Records for this exercise START
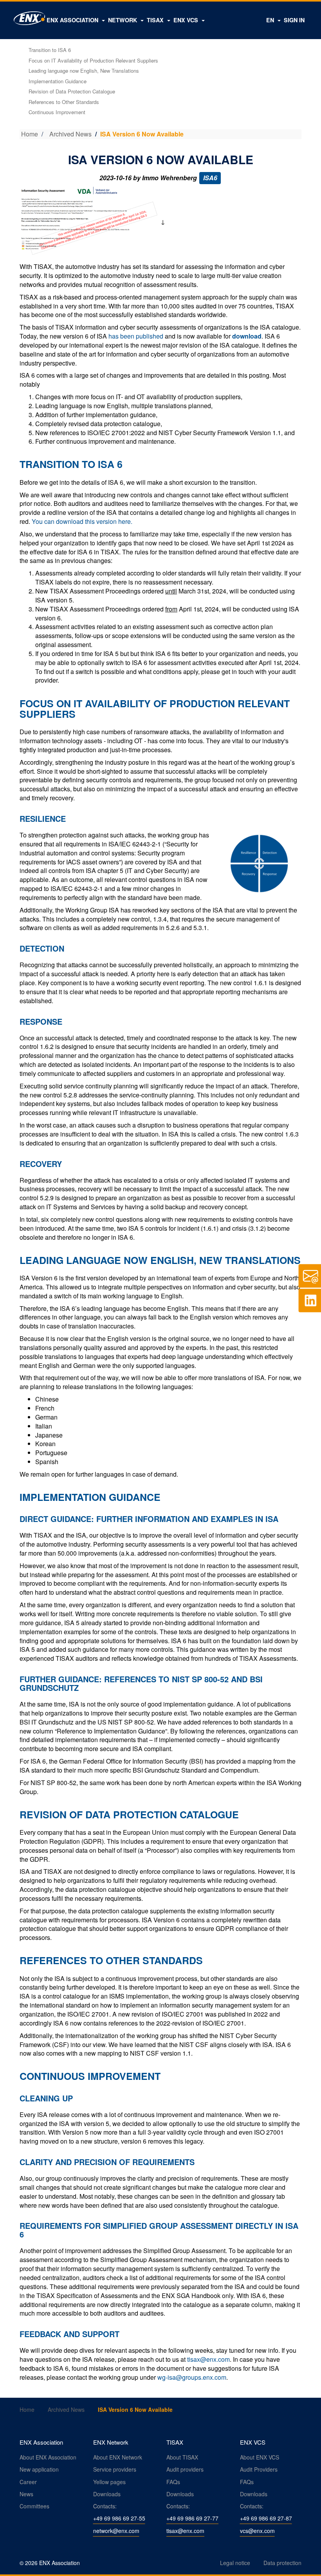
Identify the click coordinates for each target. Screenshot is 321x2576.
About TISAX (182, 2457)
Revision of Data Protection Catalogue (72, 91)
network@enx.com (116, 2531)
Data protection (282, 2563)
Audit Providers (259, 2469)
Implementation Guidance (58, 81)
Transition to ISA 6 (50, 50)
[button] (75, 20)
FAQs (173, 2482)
Records for this exercise END
Records for this exercise START
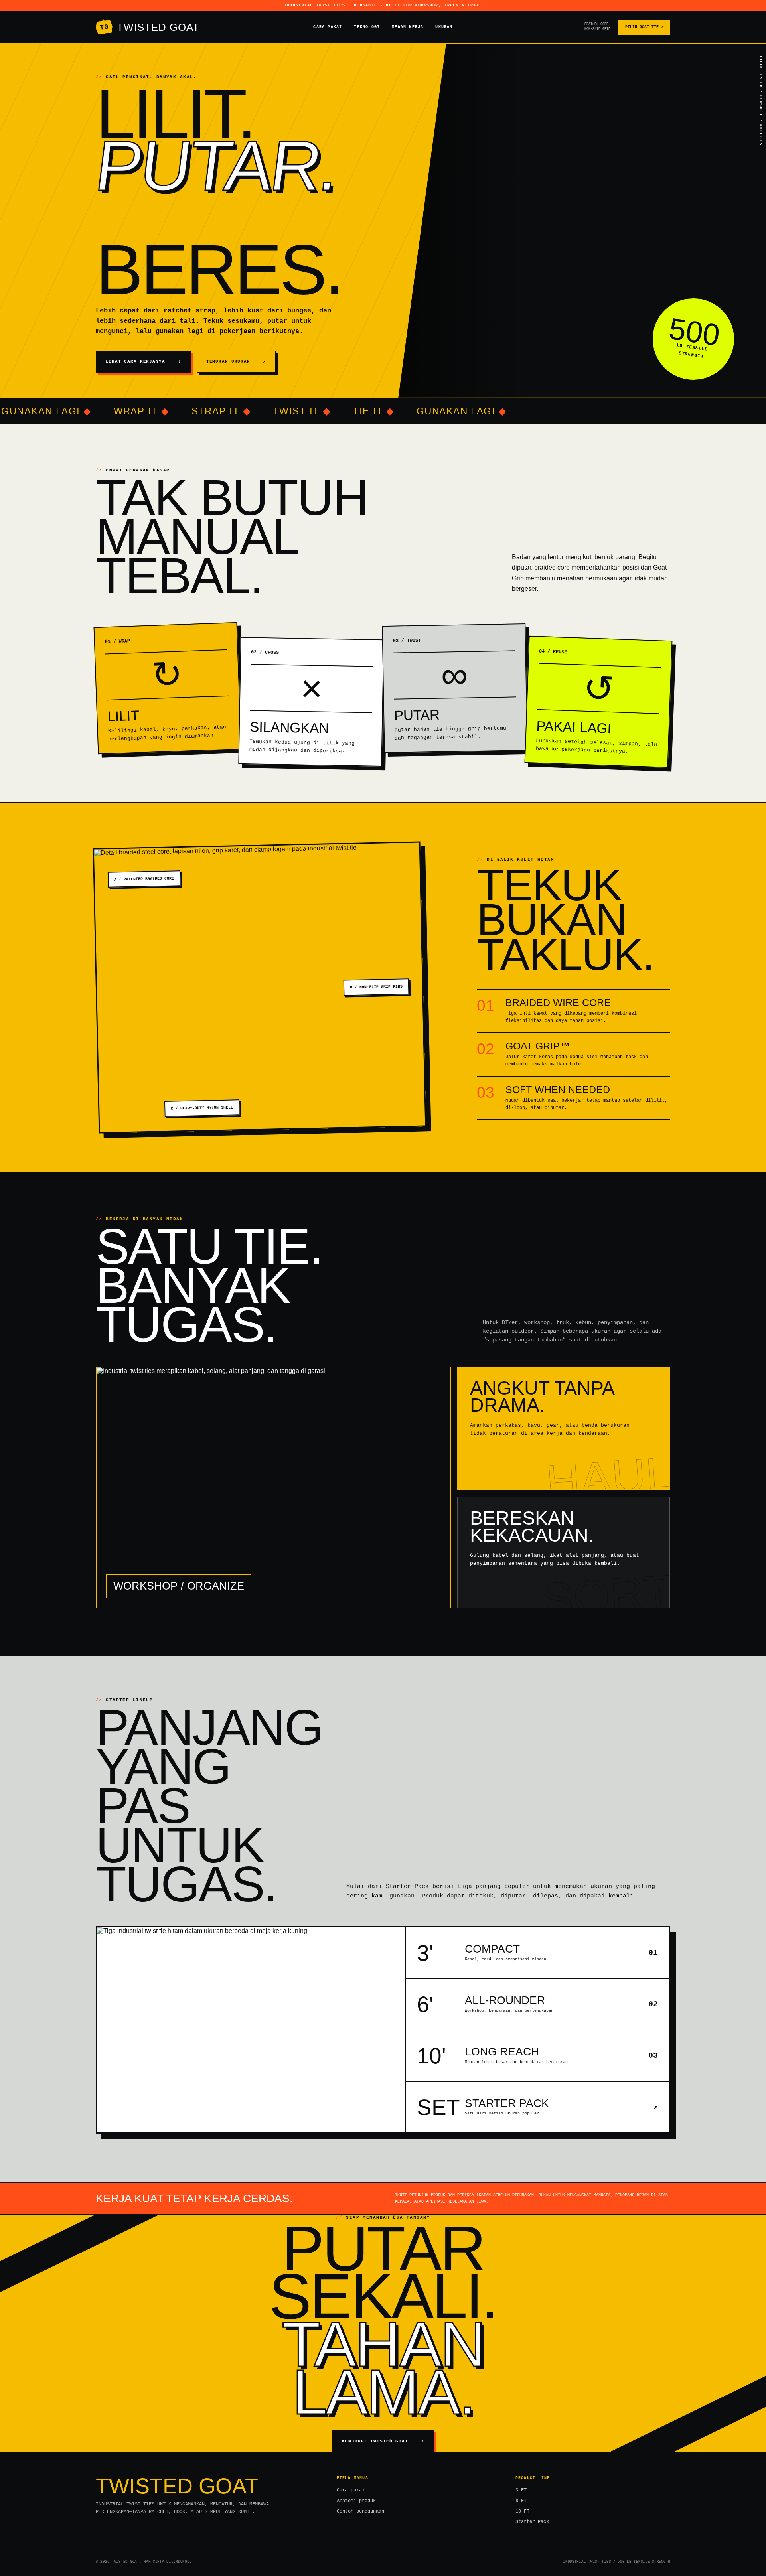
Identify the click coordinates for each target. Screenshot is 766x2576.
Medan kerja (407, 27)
Records for this exercise END
_Task to carry out_.
Every line of the entries above that holds "Data" should be copied out.

_Solved problem_.
Revision of Data Protection Catalogue (72, 91)
Data protection (282, 2563)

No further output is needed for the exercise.